IF YOU HAVE EXECUTED A STANDING PROXY, YOUR STANDING PROXY WILL BE VOTED AS INDICATED IN NOTE 2 BELOW, UNLESS YOU ATTEND THE AGM IN PERSON OR COMPLETE AND SEND IN THIS FORM APPOINTING A SPECIFIC PROXY.

 

1A proxy need not be a shareholder of the Company. A shareholder entitled to attend and vote at the AGM is entitled to appoint one or more proxies to attend and vote in his/her stead.
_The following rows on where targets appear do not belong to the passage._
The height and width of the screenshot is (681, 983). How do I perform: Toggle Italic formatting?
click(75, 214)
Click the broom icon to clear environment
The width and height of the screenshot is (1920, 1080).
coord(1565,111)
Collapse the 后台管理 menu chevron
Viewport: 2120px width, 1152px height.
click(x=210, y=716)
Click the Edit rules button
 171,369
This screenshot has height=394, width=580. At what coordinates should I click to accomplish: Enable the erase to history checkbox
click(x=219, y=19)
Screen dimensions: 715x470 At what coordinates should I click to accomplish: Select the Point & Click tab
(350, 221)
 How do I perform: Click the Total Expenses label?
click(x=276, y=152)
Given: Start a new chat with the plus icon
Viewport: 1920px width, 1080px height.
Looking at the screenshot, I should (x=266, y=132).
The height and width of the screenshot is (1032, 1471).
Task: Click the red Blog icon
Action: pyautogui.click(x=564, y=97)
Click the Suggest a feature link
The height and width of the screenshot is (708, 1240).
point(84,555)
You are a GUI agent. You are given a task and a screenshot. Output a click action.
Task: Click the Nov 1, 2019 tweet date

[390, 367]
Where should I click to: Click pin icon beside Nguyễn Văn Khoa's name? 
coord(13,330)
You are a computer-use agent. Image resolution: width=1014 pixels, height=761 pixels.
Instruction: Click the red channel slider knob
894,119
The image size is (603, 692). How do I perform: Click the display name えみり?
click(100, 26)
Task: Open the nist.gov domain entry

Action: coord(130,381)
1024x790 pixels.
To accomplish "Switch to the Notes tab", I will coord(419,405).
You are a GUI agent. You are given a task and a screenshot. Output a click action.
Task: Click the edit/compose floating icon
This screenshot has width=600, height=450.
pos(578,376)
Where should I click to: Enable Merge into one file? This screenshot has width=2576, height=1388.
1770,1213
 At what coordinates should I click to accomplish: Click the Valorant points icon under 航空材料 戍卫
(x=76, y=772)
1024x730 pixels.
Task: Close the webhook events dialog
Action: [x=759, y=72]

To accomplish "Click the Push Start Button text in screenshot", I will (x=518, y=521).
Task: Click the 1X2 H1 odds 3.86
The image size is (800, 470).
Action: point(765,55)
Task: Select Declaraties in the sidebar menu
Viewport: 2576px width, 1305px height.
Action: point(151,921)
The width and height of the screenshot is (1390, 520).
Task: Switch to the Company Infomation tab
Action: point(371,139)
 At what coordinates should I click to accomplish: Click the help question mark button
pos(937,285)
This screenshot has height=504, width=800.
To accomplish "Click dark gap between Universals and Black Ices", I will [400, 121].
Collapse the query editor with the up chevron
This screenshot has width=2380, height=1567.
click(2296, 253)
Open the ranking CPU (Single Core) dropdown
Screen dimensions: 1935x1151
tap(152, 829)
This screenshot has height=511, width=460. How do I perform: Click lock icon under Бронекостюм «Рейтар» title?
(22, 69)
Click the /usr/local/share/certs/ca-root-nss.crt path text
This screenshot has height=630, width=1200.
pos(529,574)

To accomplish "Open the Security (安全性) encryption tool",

Please insert the name of the person(s) of your own choice that you wish to be appointed proxy in the space provided, failing which the Chairman will be appointed as your proxy.

 

2Any standing proxy previously deposited by a shareholder with the Company will be voted in favour of the resolution to be proposed at the AGM unless revoked prior to the AGM or the shareholder attends the AGM in person or completes and returns this form appointing a specific proxy.

 

3Whether or not you propose to attend the relevant meeting(s) in person, you are strongly advised to complete and return this form of proxy in accordance with these instructions. To be valid, this form must be completed and deposited (together with any power of attorney or other authority under which it is signed or a notarially certified copy of that power or authority) at the offices of Computershare Hong Kong Investor Services Limited at 17M Floor, Hopewell Centre, 183 Queen’s Road East, Wanchai, Hong Kong as soon as possible and in any event not later than 48 hours before the time for holding the relevant meeting or any adjourned meeting. Returning this completed form of proxy will not preclude you from attending the relevant meeting(s) and voting in person if you so wish.

 

4If two or more persons are jointly registered as holders of a share, the vote of the senior person who tenders a vote, whether in person or by proxy, shall be accepted to the exclusion of the votes of other joint holders. For this purpose, seniority shall be determined by the order in which the names stand on the Company's register of shareholders in respect of the relevant shares. The senior holder should sign this form, but the names of all other joint holders should be stated on the form in the space provided.

 

5If this form is returned without an indication as to how the proxy shall vote, the proxy will exercise his/her discretion as to whether he/she votes and if so how.

 

6This form of proxy is for use by shareholders only. If the appointor is a corporate entity this form of proxy must either be under its seal or under the hand of some officer or attorney duly authorised for that purpose.

 

7Any alterations made to this form must be initialled by you.

 

8A proxy may vote on a show of hands or on a poll.